There's a big point here, I think, because the main problem in dealing with children is insisting they are different from us adults. And paying no attention to how they are the same.
You see it all the time. Everyone seems more interested in our differences than our common qualities.
It's an attitude that leads to misunderstandings, conflicts. Fights, court cases. Wars. Holocausts.
Blimey. Calm down dear, calm down.
Many adults are confused about bringing up children. They don't understand their needs, don't know what to do for the best. It's not only a problem in chaotic families.
I was in the supermarket yesterday. Waitrose actually. It's the chain that thinks it's the Harrods of the "pile 'em high, sell it cheap" brigade. It's nothing special now that Lidl does lobster, but you get ladies in twin suits and pearls who want their shopping packed by someone else, that sort of customer.
It was about 9.15am, I was getting milk and some bits for the school Fayre, the aisles were quiet. I came across a young mum and her matching 3 year old daughter. The mother was pushing a trolley, mobile in her hand, the child was lingering on foot. I say 'matching', they both wore identical bonnets with turned-up brims at the front. Paddington meets Little Miss Muffet.
The bond between them ended there. Neither had a clue who the other was. Totally understandable in the child, but in the mummy?
Mummy: "We discussed this when we came in. Either you ride in the trolley or you walk. You decided to walk, but it was on condition you had to keep up. Mummy has a tight agenda this morning. Now come along."
The child had very, very red cheeks. Teeth coming, probably. Painful. Maybe a cold. Whatever, the poor child was clearly in discomfort. She looked up at me as walked past and I swear her face said "Can you help me out here?" Her mummy was using adult negotiation, guess what, she had the upper hand. She was loudly savouring an argument she was going to win. Flaunting to passers-by to that her child tended to be impossible, and mummy, though understandably exasperated was fair but firm.
"So what's it going to be? Do you want to walk or shall I put you in the trolley? You have your options.And put that Lenor back please. Put it back. Did you hear?"
Look, I expect the mum was harassed, tired, maybe had other issues. But standing next to her she came across as clueless. She was 3 years old once. Each of us can remember being 3yrs if we put our minds to it. When you are 3 shopping is a frightening yet tedious ordeal. When we were 3yrs we would always choose to walk rather than be pushed around strapped into a metal chair. Adults can, and do, walk faster than our legs will go, and ignore us while they tick things off their list. Scary. Is mummy going to lose me?
When we were 3yrs we understood certain words but not others.We had a limited vocabulary. We didn't know what "discussed" means. We sure didn't know what "agenda" means (I swear the mum used that exact word).
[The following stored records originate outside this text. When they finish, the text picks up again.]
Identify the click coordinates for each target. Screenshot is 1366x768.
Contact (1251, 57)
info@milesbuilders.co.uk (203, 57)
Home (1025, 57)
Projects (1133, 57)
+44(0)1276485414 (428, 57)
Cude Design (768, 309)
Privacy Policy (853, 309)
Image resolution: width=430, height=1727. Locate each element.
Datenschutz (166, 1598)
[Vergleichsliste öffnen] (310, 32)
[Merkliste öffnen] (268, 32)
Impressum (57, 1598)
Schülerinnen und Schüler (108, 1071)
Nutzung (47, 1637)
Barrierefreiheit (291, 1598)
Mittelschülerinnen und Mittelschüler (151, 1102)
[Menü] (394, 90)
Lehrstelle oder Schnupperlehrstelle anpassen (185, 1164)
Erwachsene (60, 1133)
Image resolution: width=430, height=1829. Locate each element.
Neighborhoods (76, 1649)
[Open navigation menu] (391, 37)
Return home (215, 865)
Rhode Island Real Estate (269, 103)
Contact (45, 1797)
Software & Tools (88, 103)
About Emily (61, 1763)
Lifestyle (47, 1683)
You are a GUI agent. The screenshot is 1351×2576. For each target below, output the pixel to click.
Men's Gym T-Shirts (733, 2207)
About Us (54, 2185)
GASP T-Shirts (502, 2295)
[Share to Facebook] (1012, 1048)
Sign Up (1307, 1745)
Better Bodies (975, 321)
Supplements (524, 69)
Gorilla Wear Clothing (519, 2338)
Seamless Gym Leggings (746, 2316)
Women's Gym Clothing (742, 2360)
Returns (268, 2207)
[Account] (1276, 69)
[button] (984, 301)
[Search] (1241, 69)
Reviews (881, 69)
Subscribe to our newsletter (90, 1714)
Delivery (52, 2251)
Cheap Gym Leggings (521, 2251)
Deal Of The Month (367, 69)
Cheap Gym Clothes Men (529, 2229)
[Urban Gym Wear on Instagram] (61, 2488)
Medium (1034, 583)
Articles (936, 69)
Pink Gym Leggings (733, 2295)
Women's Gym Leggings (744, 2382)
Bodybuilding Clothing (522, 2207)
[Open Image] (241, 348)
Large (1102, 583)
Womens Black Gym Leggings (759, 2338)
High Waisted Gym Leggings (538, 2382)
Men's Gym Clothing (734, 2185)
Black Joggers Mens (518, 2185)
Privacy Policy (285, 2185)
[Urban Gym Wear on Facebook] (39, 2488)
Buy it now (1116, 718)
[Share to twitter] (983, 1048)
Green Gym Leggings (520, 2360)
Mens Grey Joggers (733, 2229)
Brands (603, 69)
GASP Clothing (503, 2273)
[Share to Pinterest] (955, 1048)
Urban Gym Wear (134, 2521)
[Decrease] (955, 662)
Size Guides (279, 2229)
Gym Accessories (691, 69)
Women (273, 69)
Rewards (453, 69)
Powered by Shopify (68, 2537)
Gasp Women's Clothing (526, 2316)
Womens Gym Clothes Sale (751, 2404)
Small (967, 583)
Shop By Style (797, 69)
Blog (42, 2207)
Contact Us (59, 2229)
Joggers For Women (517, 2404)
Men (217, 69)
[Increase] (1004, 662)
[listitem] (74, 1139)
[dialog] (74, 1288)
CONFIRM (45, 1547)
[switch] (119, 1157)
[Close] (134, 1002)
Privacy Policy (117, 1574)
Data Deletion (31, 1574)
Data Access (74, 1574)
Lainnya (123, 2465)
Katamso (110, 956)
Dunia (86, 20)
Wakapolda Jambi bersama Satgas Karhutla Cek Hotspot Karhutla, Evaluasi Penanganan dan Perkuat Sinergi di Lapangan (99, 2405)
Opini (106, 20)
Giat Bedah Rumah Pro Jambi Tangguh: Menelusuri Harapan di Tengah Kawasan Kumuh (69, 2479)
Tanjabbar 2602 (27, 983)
Get you and your child in and out of that miserable supermarket and back to the security of the child's home asap.
I wanted to say something to the mum, but obviously didn't. I said something to a man once on the beach who was swearing at his little boy and shaking him, and got a mouthful. That was many years ago, my effort didn't do any good.
I wanted to say that mummy should try to remember being 3 rather than try to force her daughter to hurry up and get to 28.
I hope I'm not coming across as one of those people who think they know best about everything, I'm generally off the pace. I once ordered my supermarket shopping on the internet and clicked for 1 grape instead of 1 pound of grapes. They delivered 1 grape, in a paper bag.
But when you foster it really sharpens your mind about parenting, you turn it over in your mind all the time. We can't summon up the experience of say a 14 year-old foster child, and what she's been through. But we all know what it's like to be 14. Unless you're aged 13, in which case if you are reading this you're very welcome.
As I got to the end of the aisle, my back to these two, I heard the child start to cry. I heard mum sticking to her executive approach "That's not appropriate under the circumstances. You have to learn that..."
Like I said, bloody hell.
How are people going to understand and care for people who are different from them if they can't understand and care for the people that they used to be?